Guido van Rossum guido at python.org
Sun Oct 25 18:54:13 EDT 2015


On Fri, Oct 23, 2015 at 8:38 AM, Nick Coghlan <ncoghlan at gmail.com> wrote:

> On 22 October 2015 at 19:51, Guido van Rossum <guido at python.org> wrote:
> > On Thu, Oct 22, 2015 at 2:21 AM, Gregory P. Smith <greg at krypto.org>
> wrote:
> >> What would it Foo.__getitem__.__annotations__ contain in this situation?
> >> It'd unfortunately be an empty dict if implemented in the most trivial
> >> fashion rather than a dict containing your Unions... Do we care?
> >
> > Initially it would indeed be {}. Once we have a true multi-dispatch PEP
> we
> > can iterate, both on how to spell it (perhaps the final __getitem__
> needs an
> > @overload as well) and on what happens in the annotations (or at least,
> what
> > typing.get_type_hints() returns).
>
> Just ensuring I understand the problem with using a third @overload in
> the spelling from the start:
>
>     class Foo(Generic[T]):
>         @overload
>         def __getitem__(self, i: int) -> T: ...
>
>         @overload
>         def __getitem__(self, s: slice) -> Foo[T]: ...
>
>         @overload
>         def __getitem__(self, x):
>             <actual implementation goes here>
>
> If we did this, the implied annotation on the last method would be:
>
>     @overload
>     def __getitem__(self, x: Any) -> Any:
>         <actual implementation goes here>
>
> which gets the signature wrong - this isn't an Any:Any mapping, it's a
> sequence.
>

Well, a type checker could handle the special case of the last overload.
There should be a rule that overloads are handled in the order in which
they are processed; it's not explicit in the PEP but it's meant to be that
way, in case there's overlap between signatures. (This differs from
singledispatch: when overloading on multiple types it's not always possible
to disambiguate by using the most derived type.)

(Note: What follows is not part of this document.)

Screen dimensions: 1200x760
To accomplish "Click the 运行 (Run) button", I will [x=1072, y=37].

But allowing this in code without having a full-fledged multi-dispatch
implementation in @overload would cause confusion in readers, which is why
we decided to disallow it outside stubs.


> Leaving the "@overload" out thus indicates that the definition is an
> implementation of the preceding type based dispatch declaration,
> rather than a new overload.
>

Yeah, that was the proposal. But I no longer think it's worth it.

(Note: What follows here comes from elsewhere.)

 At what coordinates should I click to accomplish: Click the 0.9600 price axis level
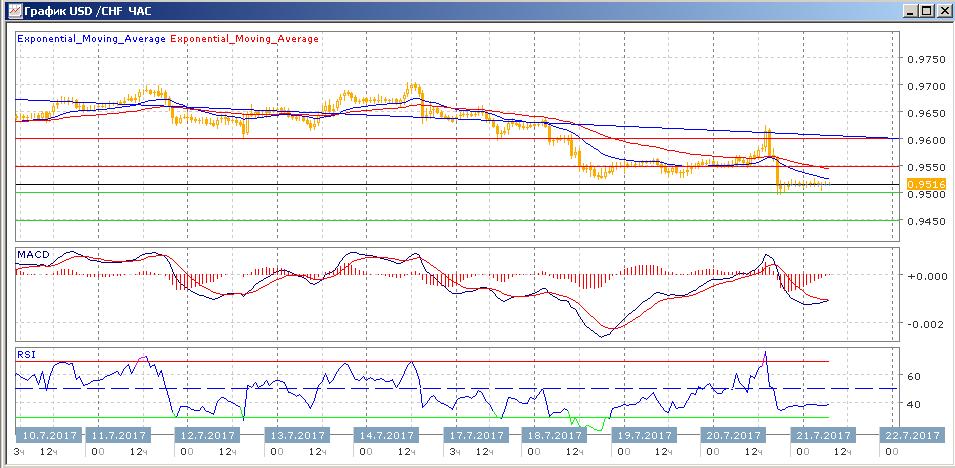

> Assuming a future multidispatch implementation used
> "functools.multidispatch" as the decorator (to complement the existing
> functools.singledispatch) rather than "typing.overload", this seems
> like a reasonable short term solution to me.
>

But once we have a functools.multidispatch, why would we also need
typing.overload? (Outside stubs, that is.) Given that a short-term solution
is already possible using a stub, I'm not sure that adding another
short-term solution is worth it, if we don't intend to keep it around.